Марк с криком упал на траву. В то же мгновение его шея была крепко прижата к земле. Подобно хищному зверю над ним скалился Кирилл, грозно шепча ему в ухо:
− Ты грязная мразь. Я таких, как ты, вычисляю тут же. Разносишь грязь о моей семье, подонок?!
Сзади послышались женские крики, и вскоре двое мужчин разняли их. Пока Кирилла держали под руки, с губ Марка вытирали кровь и прикладывали лед к глазу. Когда парня отпустили, другая, более мощная рука беспардонно пихнула его вбок.
Кирилл обернулся на бледное лицо отца. Привычный каменный взгляд сейчас вызывал в нем мучительную злобу.
− Куда мы идем?
− Подальше от всех, − раздался глухой бас.
Когда они отошли вглубь парка, отец перестал себя сдерживать.
− Что, черт возьми, это значит?! К чему этот фокус с одеждой? Я прислал тебе смокинг, хотел видеть на своем юбилее сына, который будет гордостью семьи, а ты в очередной раз меня позоришь!
− А кто гордость семьи? Этот червяк, что разносит о тебе сплетни? Думаешь, я просто так ему вмазал? Думаешь, я просто бешеная псина, что не может сдержаться, чтобы не набить кому-нибудь рожу?
− Именно так я и думаю.
− Что? − в растерянности вымолвил Кирилл.

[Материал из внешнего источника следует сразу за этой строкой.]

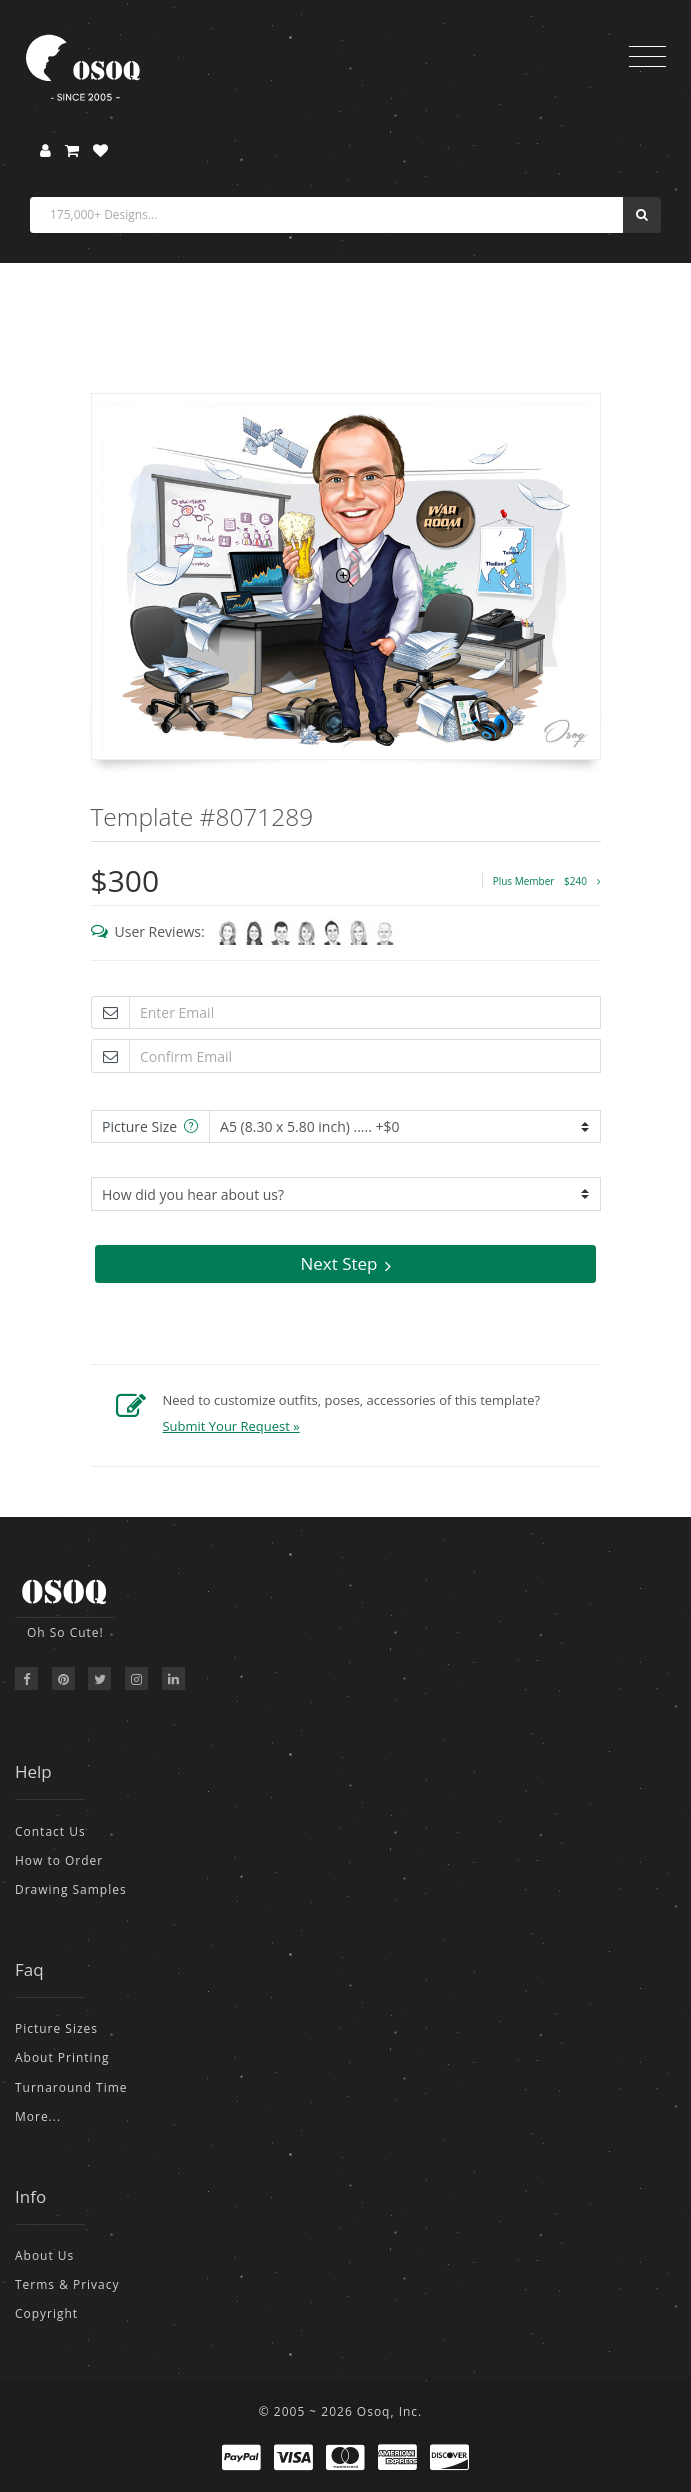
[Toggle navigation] (647, 57)
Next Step (345, 1263)
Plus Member (547, 881)
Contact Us (50, 1831)
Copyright (46, 2313)
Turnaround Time (71, 2087)
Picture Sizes (56, 2028)
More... (38, 2116)
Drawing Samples (71, 1889)
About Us (44, 2255)
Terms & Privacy (67, 2284)
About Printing (62, 2057)
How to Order (59, 1860)
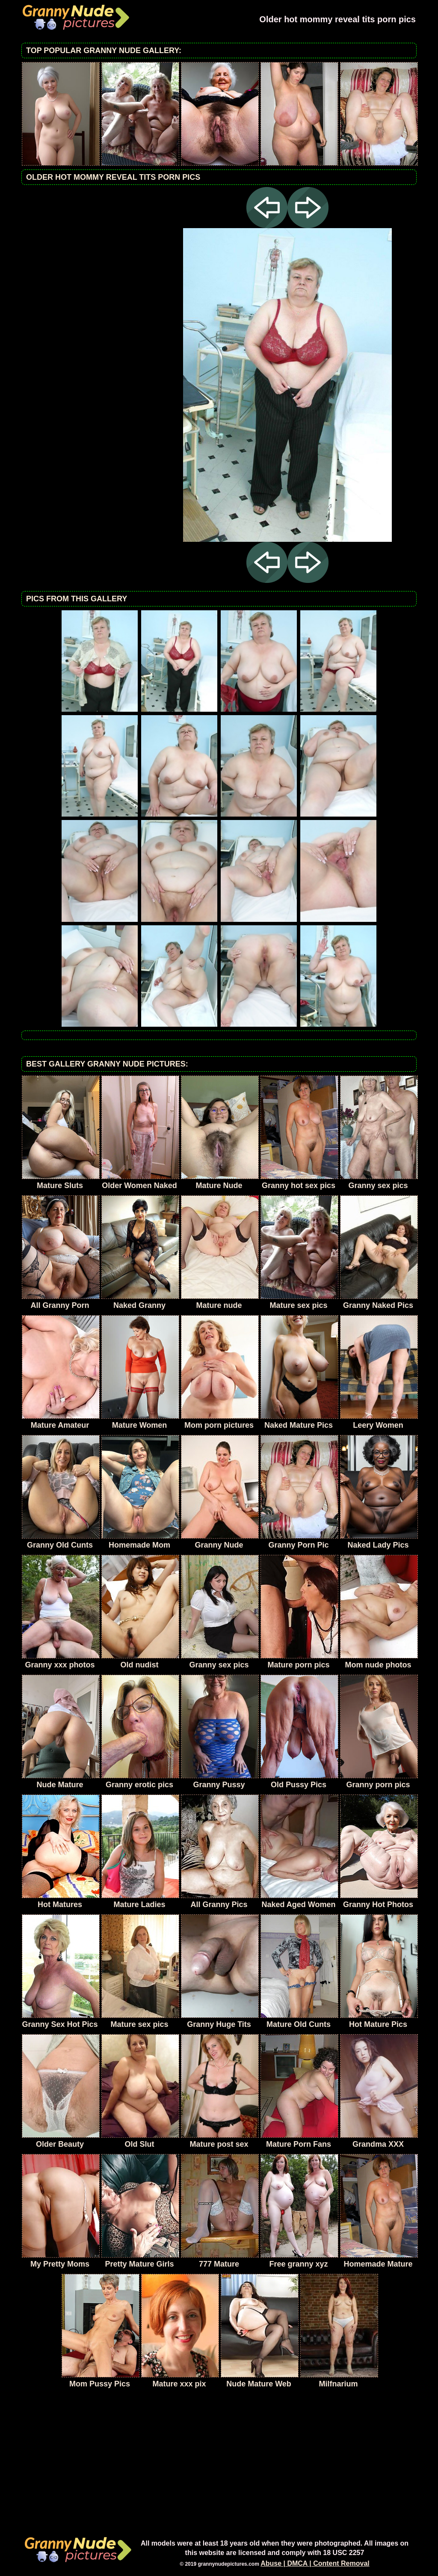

− Марк − часть нашей семьи, и ему нет смысла нас порочить. Он − перспективный парень, который сам поступил в Оксфорд, и теперь хочет продолжать наше дело. А кто ты? – пренебрежительно сказал он, тут же отведя от него взгляд. Складки у губ прогнулись вниз, как от кислотности лимона.
− Ты совсем не думаешь о будущем. У тебя в голове лишь фантазии. Мечты, которые давно пора оставить в детстве. Так что мне не о чем говорить с тобой. Через год я забираю у тебя квартиру и живи, где хочешь. Больше я не хочу тебя видеть.
В его голосе не было злости. Казалось, всем своим видом отец хотел показать, что Кирилл не заслужил даже этого.
Кирилл молча смотрел на него, а потом развернулся и ушел. Так многое он хотел сказать отцу, но не смог. Ему не поверили, от него отреклись, и впервые в жизни он ощутил себя так близко к пропасти.
***
Лео подсел к другу. Его задумчивое лицо казалось еще грустнее на фоне унылой белизны туч. Кирилл молча курил, глядя на город.
− Слушай, не все так плохо. Мы можем снять квартиру на двоих и дальше заниматься музыкой. Ничего не изменится. Ну, разве что, придется меньше тратиться на клубы, − размышлял Лео, протирая желтые стекла своих очков.
Сигарета полетела на землю. Кирилл провожал взглядом ее перекаты по подоконникам, чужим балконам и асфальту. Порывы ветра не давали ей остановиться. Залечь и неподвижно догореть, рассыпаясь на ветру пеплом. Лео в задумчивости смотрел на него.
− Не изменится. Рок – моя жизнь, и я никогда не брошу его. Просто нам уже по двадцать два и много лет ничего не меняется. Это тебе все равно, в какой группе играть, и где ты окажешься в итоге. А мне одного кайфа мало. У нас было столько шансов продвинуться вперед, а мы по-прежнему стоим на месте. Как думаешь, отчего так?
Кирилл вопросительно повернулся к нему. Синяки на бледном лице еще больше тяжелили тоску в его взгляде. Лео пожал плечами.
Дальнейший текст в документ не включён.